It is highly likely that right to work documents for EEA nationals will be more rigorously checked during Home Office compliance visits after the 30 June application deadline has passed, and therefore this is something employers need to be actively turning their attention to given the potentially serious financial consequences, as well as resourcing challenges the business will face if EEA workers may have to be let go. In addition, being found to be employing EEA nationals who haven’t made an application in time where proper right to work checks cannot be evidenced may also have ramifications on the ability of the employer to sponsor non-UK workers under their sponsor licence, which is a business imperative for many organisations.

How can we protect the business?
The Home Office guidance acknowledges that employers may choose to undertake retrospective checks of existing workers, and provides that if an employer goes down this route, then they should do so in a manner which is not discriminatory, i.e., request all staff (regardless of their nationality) to bring in updated evidence of their right to work and not focus solely on EEA nationals proving status under the EUSS. Appropriate action would then need to be taken in relation to those who are unable or unwilling to bring in up to date evidence.

However, this area can be particularly difficult to navigate and carries risks around discrimination and unfair dismissal (if the individual’s employment is terminated as a result of them not providing evidence). The process should therefore be approached with extreme caution and only after taking specific legal advice.

How can we encourage EEA workers to make their applications in time?
The key tool at employers’ disposal in these final weeks before the deadline expires is communication and making sure that EEA workers who haven’t yet made their application are aware that the clock is now ticking. In the run up to the 30 June deadline, employers should therefore think about:

  • Auditing their workforce to assess the proportion of EEA workers and whether this is likely to be a significant issue for them;
  • Sending gentle reminders along with links to the latest government information for EEA nationals on making applications in time;
  • Raising awareness of the fact that individuals who don’t apply in time will (in all but very limited circumstances) lose their legal right to remain in the UK, access healthcare, rent property etc. Careful thought will need to be given to the tone of such communications;
  • Given that the timeframe for making applications is now relatively tight, it would also be worth considering offering any individuals who disclose that they have not yet made an application assistance with the process if they require it; and
  • In the longer term, assisting those who obtain time limited pre-settled status to track when their application for settled status will become due.

Will individuals be able to apply after the 30 June deadline?
The Home Office has confirmed that applications will be considered after the 30 June deadline only where there are “reasonable grounds” for the application not having been made in time, e.g., where a person lacked the digital skills to make the application, or where a parent has failed to make the application on behalf of a child.

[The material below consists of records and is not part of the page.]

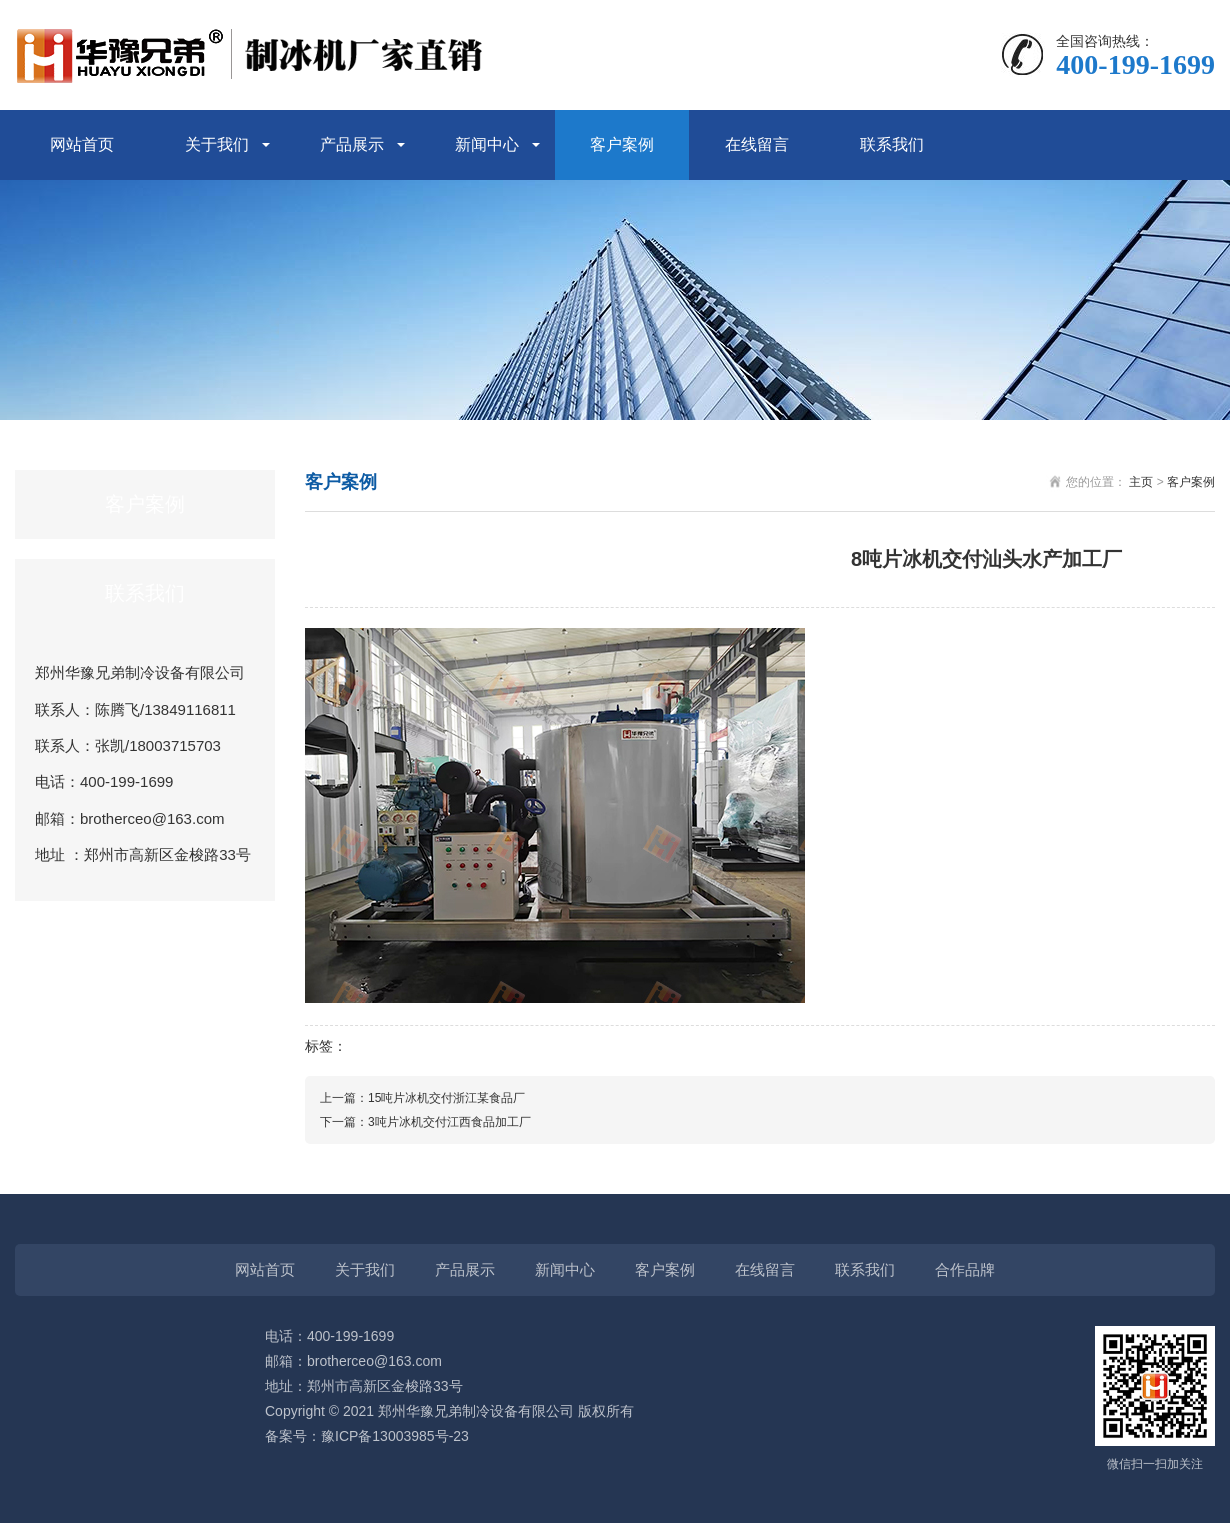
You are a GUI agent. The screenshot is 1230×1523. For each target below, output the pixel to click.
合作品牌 (965, 1269)
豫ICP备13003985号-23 (395, 1436)
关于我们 (217, 144)
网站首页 (82, 144)
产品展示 (352, 144)
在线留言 (757, 144)
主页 (1141, 482)
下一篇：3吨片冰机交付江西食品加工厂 (425, 1122)
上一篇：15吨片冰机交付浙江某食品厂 (422, 1098)
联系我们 (892, 144)
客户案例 (622, 144)
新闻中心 (487, 144)
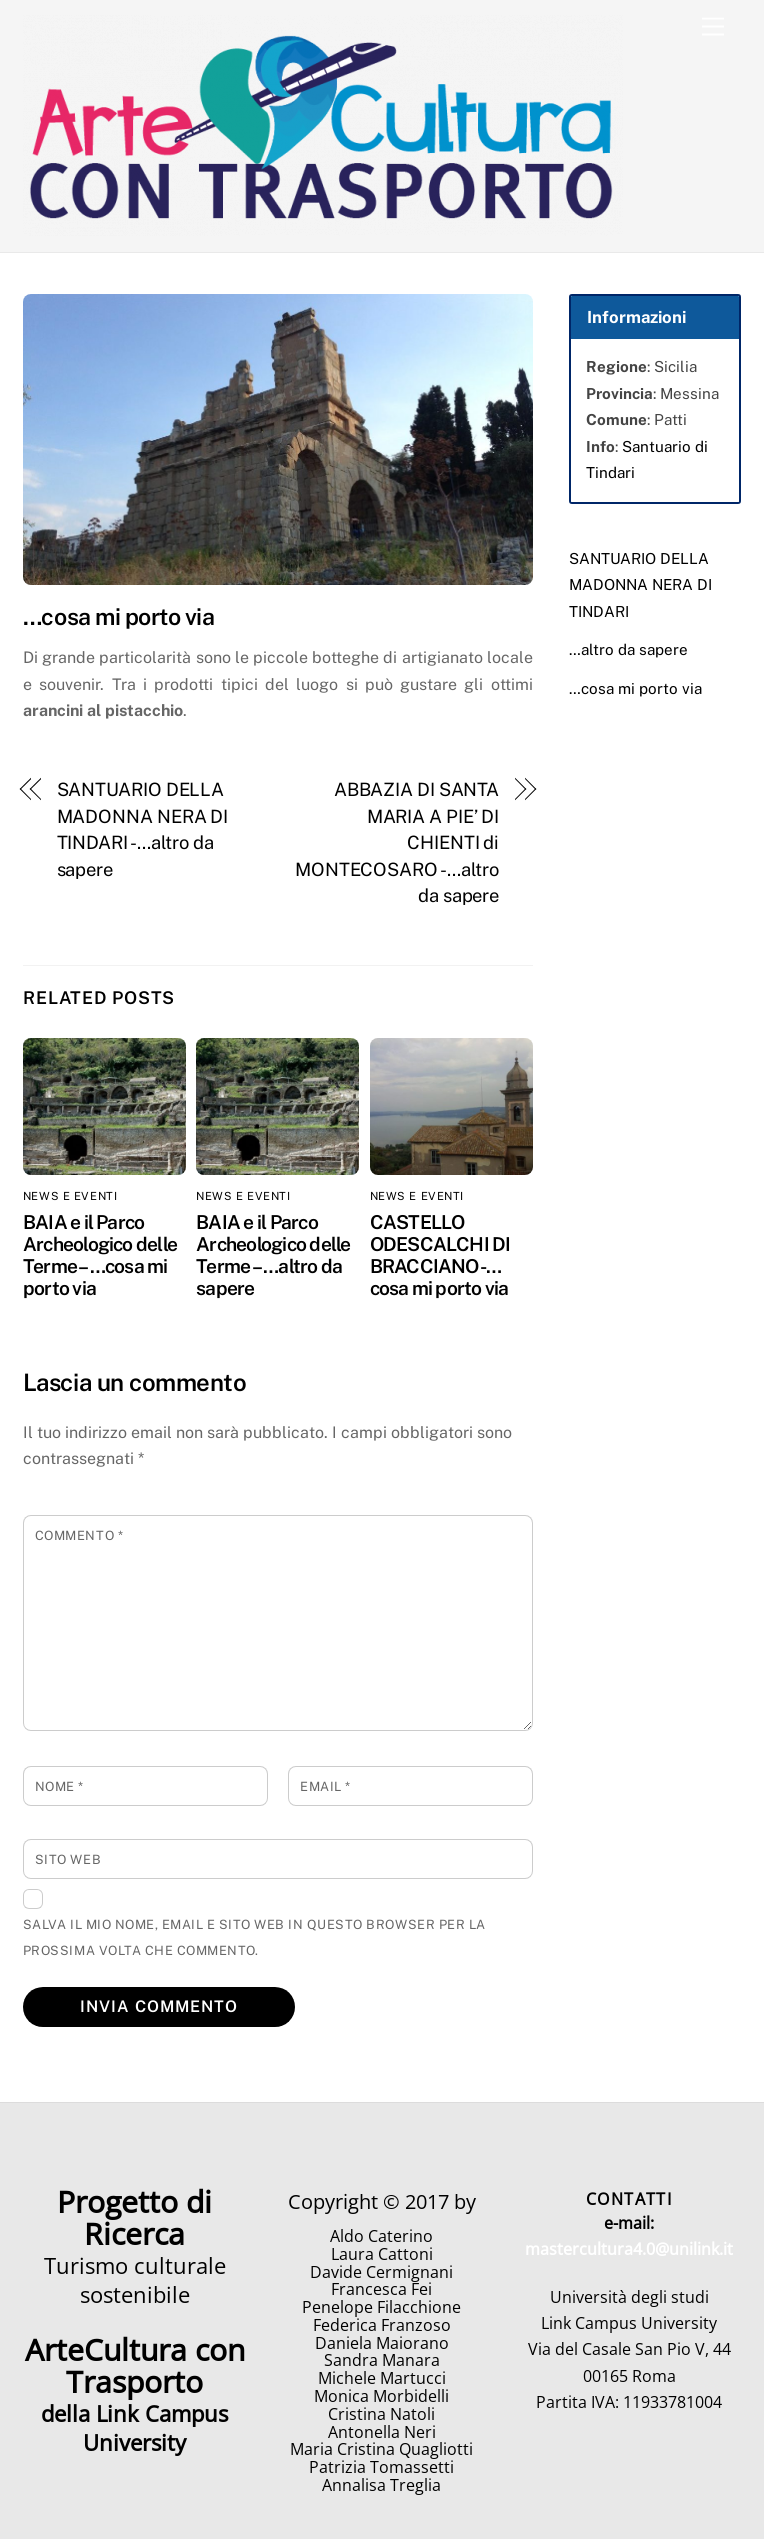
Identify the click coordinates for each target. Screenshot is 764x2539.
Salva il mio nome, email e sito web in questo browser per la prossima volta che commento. (254, 1937)
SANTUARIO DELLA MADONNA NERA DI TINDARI (640, 585)
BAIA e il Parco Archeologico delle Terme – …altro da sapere (273, 1255)
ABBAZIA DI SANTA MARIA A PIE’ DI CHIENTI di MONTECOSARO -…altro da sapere (397, 842)
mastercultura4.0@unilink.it (629, 2249)
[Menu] (713, 27)
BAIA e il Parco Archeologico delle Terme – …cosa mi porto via (100, 1255)
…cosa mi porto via (635, 688)
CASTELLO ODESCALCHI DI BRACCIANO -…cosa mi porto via (440, 1255)
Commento (79, 1535)
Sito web (68, 1859)
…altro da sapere (628, 649)
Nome (59, 1786)
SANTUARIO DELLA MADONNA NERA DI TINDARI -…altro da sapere (143, 829)
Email (325, 1786)
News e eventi (70, 1196)
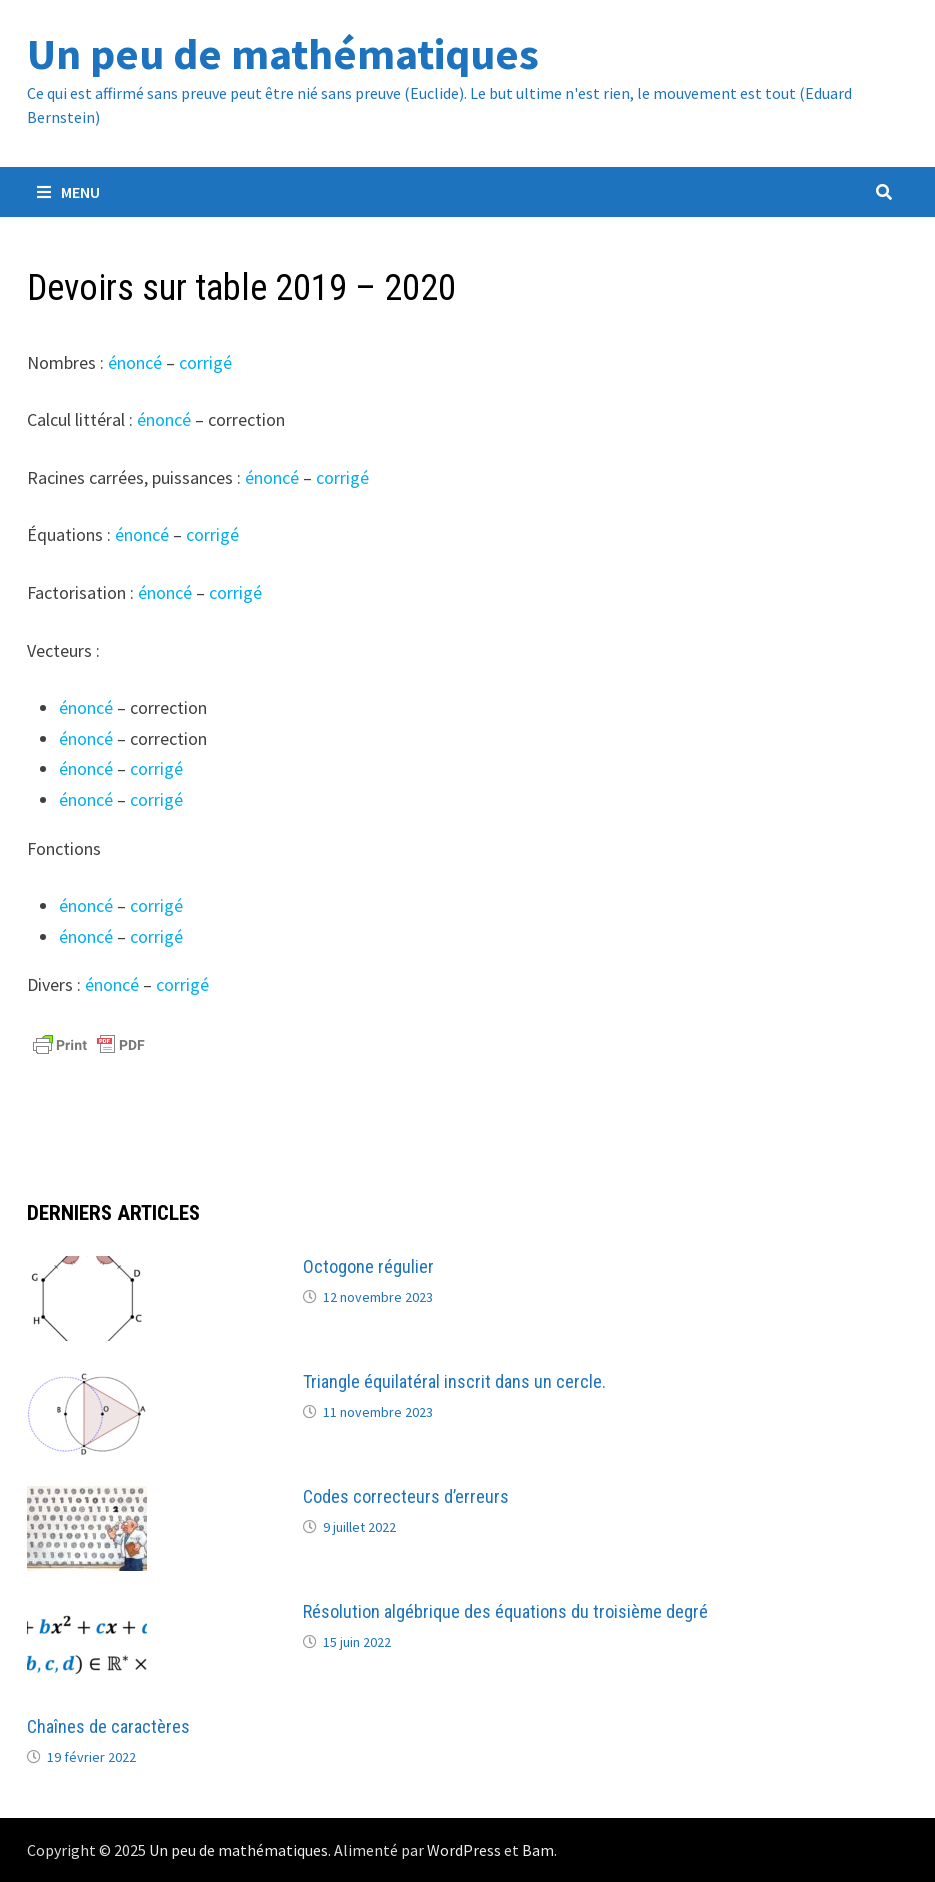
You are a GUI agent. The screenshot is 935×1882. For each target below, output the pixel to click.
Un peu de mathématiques (283, 53)
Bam (538, 1850)
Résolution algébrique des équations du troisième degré (505, 1611)
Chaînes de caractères (108, 1726)
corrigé (205, 362)
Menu (68, 192)
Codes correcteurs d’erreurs (406, 1496)
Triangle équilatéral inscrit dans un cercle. (454, 1381)
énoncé (135, 362)
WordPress (464, 1850)
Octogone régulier (368, 1266)
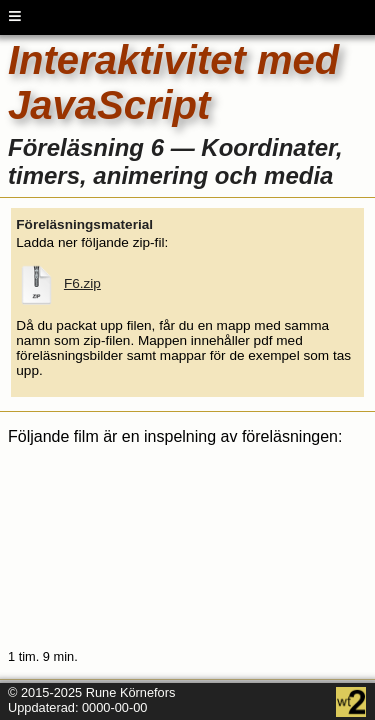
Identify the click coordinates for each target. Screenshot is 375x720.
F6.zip (82, 283)
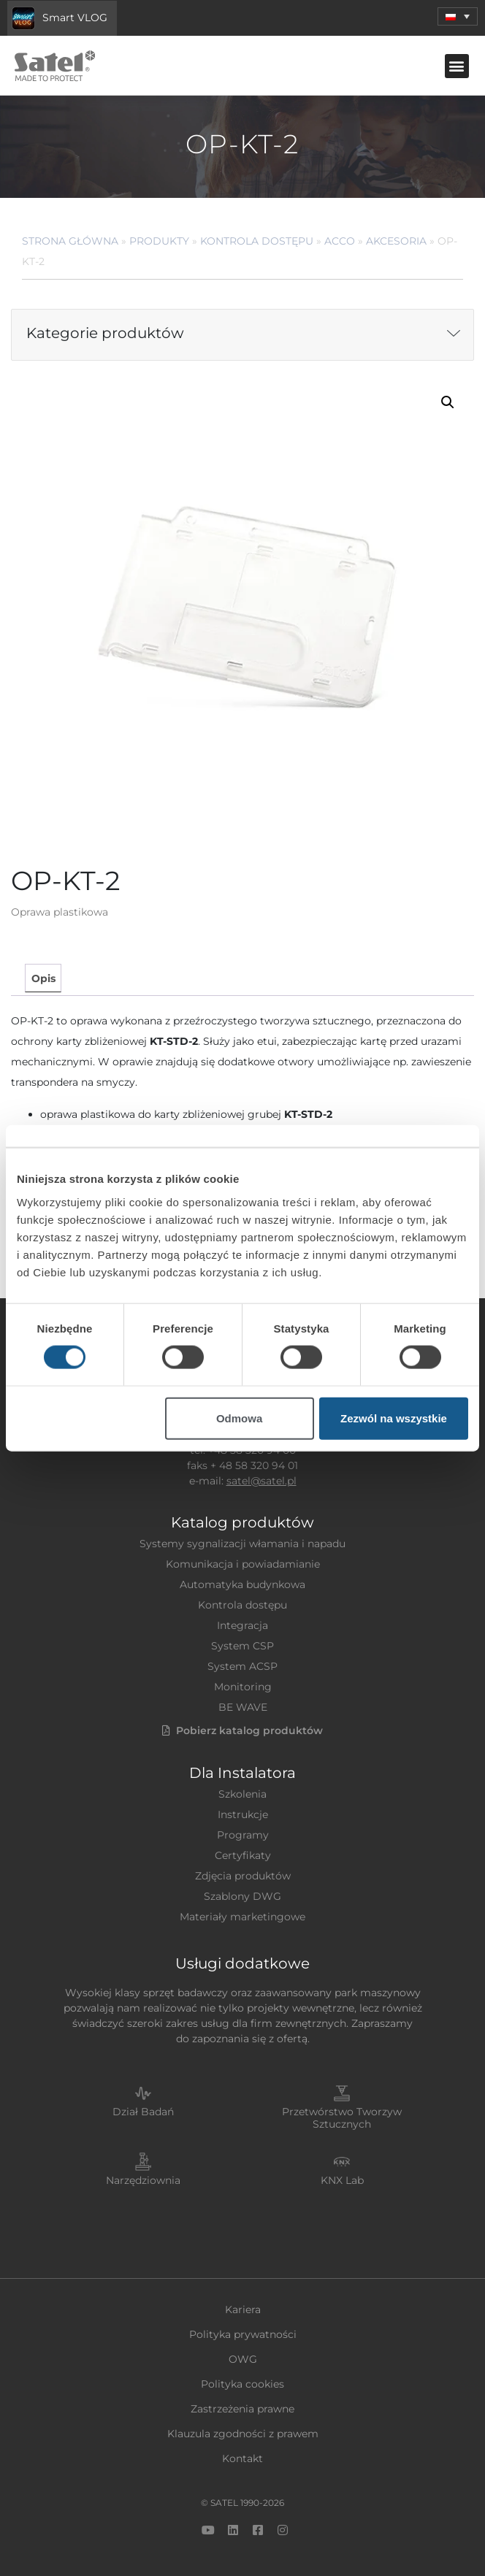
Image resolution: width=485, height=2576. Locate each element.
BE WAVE (242, 1707)
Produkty (159, 241)
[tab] (43, 978)
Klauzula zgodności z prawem (242, 2433)
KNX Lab (342, 2180)
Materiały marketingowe (242, 1916)
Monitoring (243, 1686)
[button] (456, 66)
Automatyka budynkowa (242, 1584)
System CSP (242, 1645)
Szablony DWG (242, 1896)
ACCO (339, 241)
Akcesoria (396, 241)
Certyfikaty (243, 1855)
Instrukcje (243, 1814)
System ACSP (242, 1666)
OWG (243, 2359)
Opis (43, 978)
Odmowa (239, 1417)
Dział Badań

There is still much uncertainty around when late applications will be entertained, and therefore this should not be viewed as a safe fall-back position.

How can employers ensure new EEA recruits have the right to work after 1 July 2021?
The Home Office right to work guidance is due to be updated in advance of 1 July to provide further details regarding the specific processes that will need to be followed for EEA recruits from this date. We will publish further updates when more information becomes available.

Is there any message we need to get across to our group companies in the EEA?
EEA national and their family members currently outside the UK may be eligible for settled status if they have previously completed a continuous qualifying period of five years’ residence in the UK prior to 30 December 2020 and have not been absent from the UK for a period of more than five consecutive years since then. There may well be individuals engaged in group companies in the EEA who are able to benefit from this, which will open up the option to work in the UK without the restrictions associated with visit visas or sponsorship. It is therefore worth ensuring this issue is on the radar of HR teams across EEA group companies as a matter of urgency, so they can identify any potentially eligible workers who may need to come to the UK to work and advise them accordingly.